PAGE EXTRACT:
Monod was one of the seminal minds in the flowering of molecular biology in
this century. It takes some courage to defy his anathema. But I will defy him,
and encourage others to do so. The taboo against mixing knowledge with
values arose during the nineteenth century out of the great battle between the
evolutionary biologists led by Thomas Huxley and the churchmen led by Bishop
Wilberforce. Huxley won the battle, but a hundred years later Monod and
Weinberg were still fighting Bishop Wilberforce's ghost. Physicists today have
no reason to be afraid of Wilberforce's ghost.
If our analysis of the
long-range future leads us to raise questions related to the ultimate meaning
and purpose of life, then let us examine these questions boldly and without
embarrassment. If our answers to these questions are naive and preliminary, so
much the better for the continued vitality of our science.

EXTRACTED RECORDS:

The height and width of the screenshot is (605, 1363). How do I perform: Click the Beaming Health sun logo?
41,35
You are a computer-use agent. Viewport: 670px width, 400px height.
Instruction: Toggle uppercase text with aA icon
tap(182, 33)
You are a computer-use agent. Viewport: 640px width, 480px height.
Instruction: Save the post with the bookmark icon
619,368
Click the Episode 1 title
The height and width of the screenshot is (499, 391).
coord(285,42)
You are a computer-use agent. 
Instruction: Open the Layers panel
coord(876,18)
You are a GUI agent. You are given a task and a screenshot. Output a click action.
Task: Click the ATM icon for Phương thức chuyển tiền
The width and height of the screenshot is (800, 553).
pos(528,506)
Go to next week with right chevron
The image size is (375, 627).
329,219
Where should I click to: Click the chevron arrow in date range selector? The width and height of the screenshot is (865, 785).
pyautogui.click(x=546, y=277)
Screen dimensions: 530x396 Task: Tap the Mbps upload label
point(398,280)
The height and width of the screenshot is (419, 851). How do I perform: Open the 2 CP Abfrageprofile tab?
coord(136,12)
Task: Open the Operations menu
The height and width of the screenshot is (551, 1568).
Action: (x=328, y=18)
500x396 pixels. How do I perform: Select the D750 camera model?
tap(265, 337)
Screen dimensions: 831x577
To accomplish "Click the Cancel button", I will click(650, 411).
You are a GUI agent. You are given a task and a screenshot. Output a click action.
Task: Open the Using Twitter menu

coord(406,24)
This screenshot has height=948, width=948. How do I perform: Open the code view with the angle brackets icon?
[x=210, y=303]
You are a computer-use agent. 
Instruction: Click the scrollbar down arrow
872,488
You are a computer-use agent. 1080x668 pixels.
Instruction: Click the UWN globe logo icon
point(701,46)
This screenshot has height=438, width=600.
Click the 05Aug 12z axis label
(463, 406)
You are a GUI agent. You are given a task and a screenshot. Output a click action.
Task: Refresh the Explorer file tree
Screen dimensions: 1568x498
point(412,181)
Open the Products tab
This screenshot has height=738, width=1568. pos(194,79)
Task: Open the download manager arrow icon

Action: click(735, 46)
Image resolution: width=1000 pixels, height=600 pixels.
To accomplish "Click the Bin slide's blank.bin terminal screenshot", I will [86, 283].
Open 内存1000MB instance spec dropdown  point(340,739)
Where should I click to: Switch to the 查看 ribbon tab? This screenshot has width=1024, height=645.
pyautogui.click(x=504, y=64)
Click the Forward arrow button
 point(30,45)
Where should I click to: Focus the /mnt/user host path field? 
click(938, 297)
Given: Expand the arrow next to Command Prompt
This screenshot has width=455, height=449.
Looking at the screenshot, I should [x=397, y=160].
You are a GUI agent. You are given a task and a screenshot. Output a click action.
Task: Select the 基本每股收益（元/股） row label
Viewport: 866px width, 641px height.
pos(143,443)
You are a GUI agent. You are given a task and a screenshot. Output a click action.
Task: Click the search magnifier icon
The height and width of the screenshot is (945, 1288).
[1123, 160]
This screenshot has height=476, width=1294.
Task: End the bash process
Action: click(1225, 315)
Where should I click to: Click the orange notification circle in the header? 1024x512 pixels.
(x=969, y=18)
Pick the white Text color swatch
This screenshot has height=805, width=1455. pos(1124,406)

EXERCISE 1:
Answer these questions about the passage on mixing knowledge with values:
(a) In which century did the taboo against mixing knowledge with values arise?
(b) Who led the churchmen in the battle against the evolutionary biologists?
(c) According to the passage, what are naive and preliminary answers so much the better for?
EXERCISE 2: Summarize the passage on mixing knowledge with values in two sentences.
EXERCISE 3: Repeat the part of the passage on mixing knowledge with values starting at "Monod was one" and ending at "of our science.".
The rows come from a separate source and have no connection to the passage.

YOUR SOLUTION 1:
(a) The nineteenth century.
(b) Bishop Wilberforce.
(c) The continued vitality of our science.

YOUR SOLUTION 2: The author declares an intention to defy Monod's anathema and explains that the taboo against mixing knowledge with values arose in the nineteenth-century battle between Thomas Huxley's evolutionary biologists and Bishop Wilberforce's churchmen. Stating that physicists today have no reason to fear Wilberforce's ghost, the author urges bold examination of questions about the ultimate meaning and purpose of life and says that naive, preliminary answers would be better for the continued vitality of science.

YOUR SOLUTION 3:
Monod was one of the seminal minds in the flowering of molecular biology in
this century. It takes some courage to defy his anathema. But I will defy him,
and encourage others to do so. The taboo against mixing knowledge with
values arose during the nineteenth century out of the great battle between the
evolutionary biologists led by Thomas Huxley and the churchmen led by Bishop
Wilberforce. Huxley won the battle, but a hundred years later Monod and
Weinberg were still fighting Bishop Wilberforce's ghost. Physicists today have
no reason to be afraid of Wilberforce's ghost.
If our analysis of the
long-range future leads us to raise questions related to the ultimate meaning
and purpose of life, then let us examine these questions boldly and without
embarrassment. If our answers to these questions are naive and preliminary, so
much the better for the continued vitality of our science.